UNITED STATES TAX COURT
Jun 19, 2017
T.C. Memo. 2017-118 (U.S.T.C. Jun. 19, 2017)

Opinion

T.C. Memo. 2017-118 Docket No. 24268-15.

06-19-2017

JAMIE OSTROM, Petitioner v. COMMISSIONER OF INTERNAL REVENUE, Respondent

Jamie Ostrom, pro se. Fred Edward Green, Jr., and Ric D. Hulshoff, for respondent.


Jamie Ostrom, pro se. Fred Edward Green, Jr., and Ric D. Hulshoff, for respondent. MEMORANDUM FINDINGS OF FACT AND OPINION

COHEN, Judge: Respondent determined a deficiency of $2,475 in petitioner's Federal income tax for 2011. After concessions, the sole remaining issue for decision is whether petitioner was a real estate professional in 2011. All section references are to the Internal Revenue Code in effect for the year in issue, and all Rule references are to the Tax Court Rules of Practice and Procedure.

FINDINGS OF FACT

Some of the facts have been stipulated, and the stipulated facts are incorporated in our findings by this reference. Petitioner resided in Nevada at the time she filed her petition.

During 2011 petitioner worked full time at One Nevada Credit Union (ONCU) as an information technology specialist.

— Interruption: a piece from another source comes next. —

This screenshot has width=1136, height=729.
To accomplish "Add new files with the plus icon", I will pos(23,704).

She worked about 40 hours per week at ONCU. On her 2011 tax return, petitioner reported wages of $68,879.

In 2011 petitioner owned four single-family residential properties in Las Vegas, Nevada. Petitioner rented out and managed these properties herself. She reported income and expenses for each on Schedule E, Supplemental Income and Loss, attached to her 2011 return. On the Schedule E, she reported net losses from the rental activities of $40,968, the full amount of which she claimed as a deduction against other income on her 2011 return. Petitioner did not elect to group her interests in the rental properties as a single rental real estate activity in 2011.

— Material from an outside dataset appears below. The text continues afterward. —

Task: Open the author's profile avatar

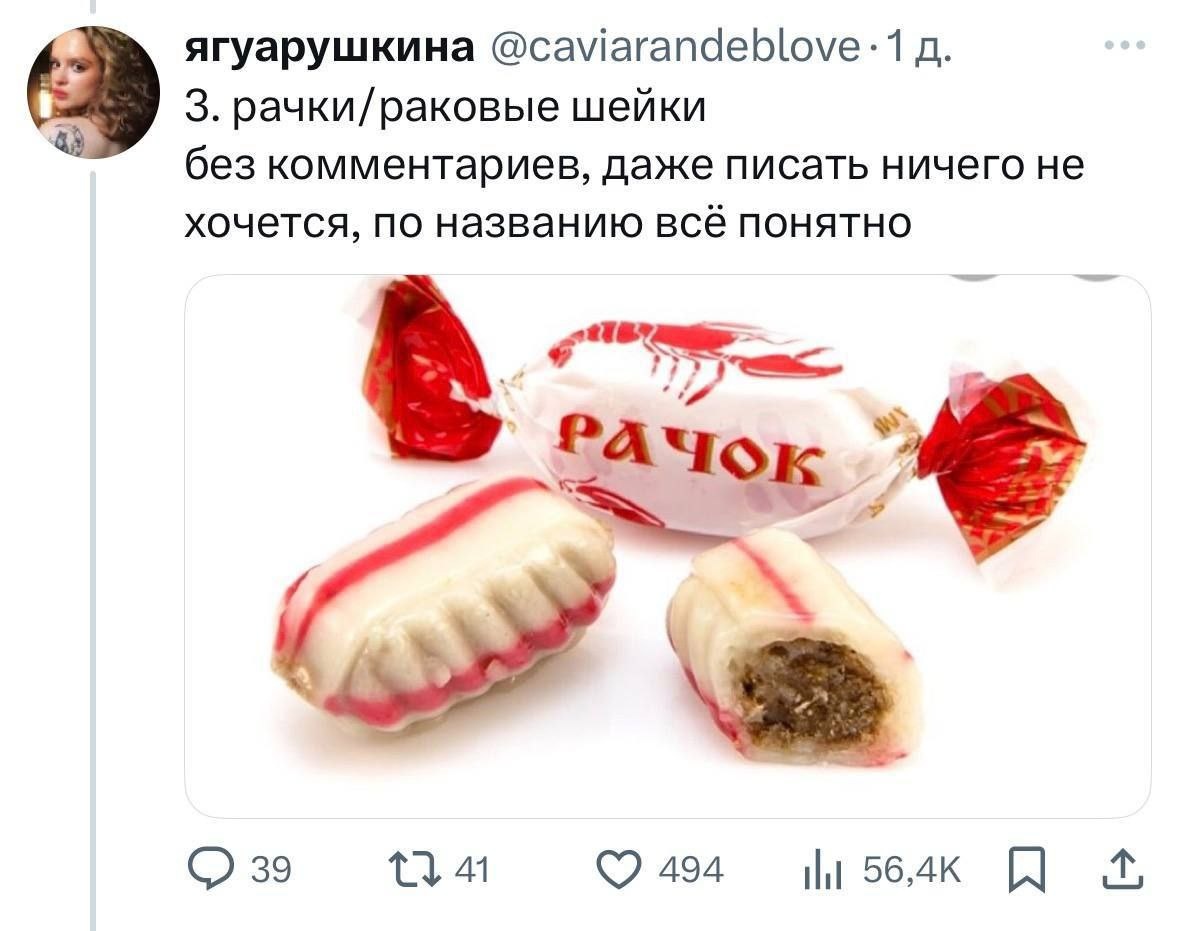Action: point(93,92)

On September 13, 2011, the Nevada Department of Business and Industry, Real Estate Division, issued petitioner a license to provide services as a real estate broker salesperson. Petitioner activated her real estate license with Forty Percent Real Estate Referral Co. (Forty Percent). Although she was associated with Forty Percent as of August 26, 2011, petitioner did not report any income from activities performed as a real estate agent in that year. In December 2014 Forty Percent closed its brokerage and reopened as a new business named Key Advantage Realty (Key Advantage).

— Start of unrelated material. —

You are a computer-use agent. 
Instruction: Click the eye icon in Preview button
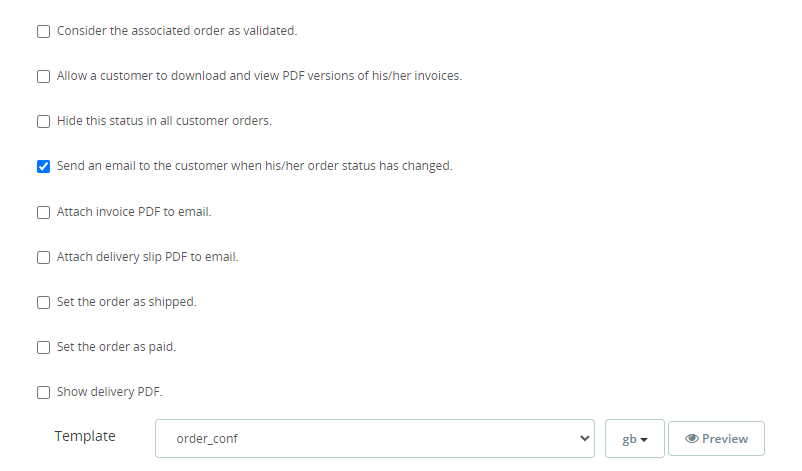click(691, 439)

Petitioner reported gambling winnings of $94,000 on her 2011 return. Her gambling losses equaled or exceeded her winnings. During 2011 petitioner gambled on at least 82 days at the Hard Rock Casino. Her records indicate that she gambled on at least 70 days at other locations.

OPINION

Respondent determined that petitioner's net loss from rental activities for 2011 was a passive activity loss. Respondent also determined that petitioner actively participated in her rental activities and that she could offset up to $25,000 of the rental activity loss against nonpassive income for 2011. Petitioner contends that she is a real estate professional and that she is entitled to offset the entire loss.

Generally, taxpayers bear the burden of proving that the adjustments set forth in the Commissioner's notice of deficiency are erroneous. See Rule 142(a); Welch v. Helvering, 290 U.S. 111 (1933). Specifically, taxpayers must prove their entitlement to claimed deductions. See INDOPCO, Inc. v. Commissioner, 503 U.S. 79, 84 (1992); New Colonial Ice Co. v. Helvering, 292 U.S. 435, 440 (1934). Taxpayers bear the burden of maintaining the records needed to establish their entitlement. See sec. 6001; Hradesky v. Commissioner, 65 T.C. 87, 89-90 (1975), aff'd per curiam, 540 F.2d 821 (5th Cir. 1976).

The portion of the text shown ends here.